I find it mildly amusing that this game got "review bombed" over on TOS. So stupid, I just wish BGG would nuke their entire review system.
I think buying KSers speculatively is rather foolish, unless you have a lot of local rubes to sell to. The cuts that eBay / freight take eat up any profit you may have in many cases. Definitely easy to get burned.
hotseatgames wrote: I think buying KSers speculatively is rather foolish, unless you have a lot of local rubes to sell to. The cuts that eBay / freight take eat up any profit you may have in many cases. Definitely easy to get burned.
I'm trying to figure out what your hourly rate is flipping this stuff. Even if you're doing it en masse I think you could do better working a blacktop crew. Meet a better class of people too.

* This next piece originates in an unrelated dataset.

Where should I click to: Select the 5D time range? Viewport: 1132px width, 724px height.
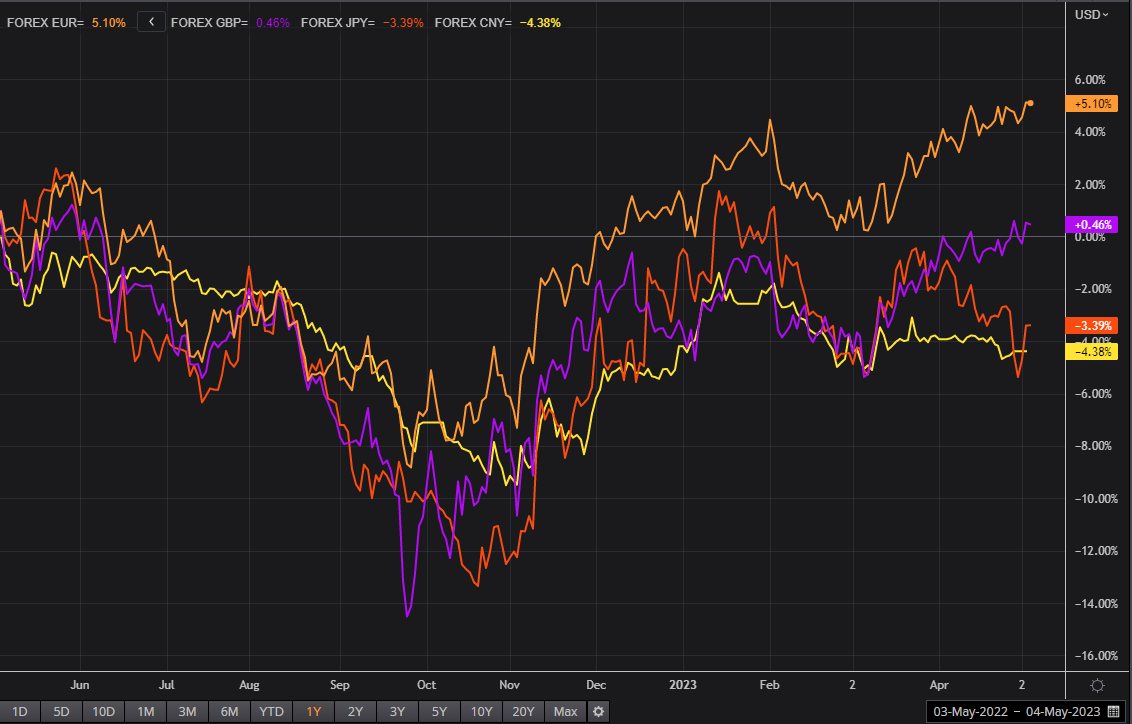pyautogui.click(x=61, y=711)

Michael Barnes wrote: To hell with it...I sold Iron Helm for almost what I paid for it so I’ll just get Descent with those funds. I like how upset this game is making people, I like that it’s disruptive and potentially a disaster. If it blows I can always Noble Knight it for $50 or so. Stay tuned.
I am genuinely fascinated to hear your take fwiw, to blow smoke up your ass your depth of miniatures and dungeon crawl review cred puts you on a different level evaluating this stuff for me along with charlest and the like. Lots of the people loving it have only played like Gloomhaven and a CMON dungeon crawl , but you've been through *all* this shit in the last 5-10 years or so: Kingdom Death, the GW lines, pure tactical RPGs with terrain, the indie crawls, everything.
This game mainly just gets me more excited for my core space KS set tbh.
I listened through the NPI podcast earlier and it sounds fine? It sounded very much like a half assed video game mashed into an okay sounding dungeon crawl boardgame. I just don't get the appeal of this kind of thing I guess. Not including an actual rulebook is some real bullshit for this price point, I'll tell you that for free.
The following user(s) said Thank You: Gary Sax, n815e
hotseatgames wrote: I think buying KSers speculatively is rather foolish, unless you have a lot of local rubes to sell to. The cuts that eBay / freight take eat up any profit you may have in many cases. Definitely easy to get burned.
I'm trying to figure out what your hourly rate is flipping this stuff. Even if you're doing it en masse I think you could do better working a blacktop crew. Meet a better class of people too.
Not directed at me, but I quite like my Mailboxes Etc. people.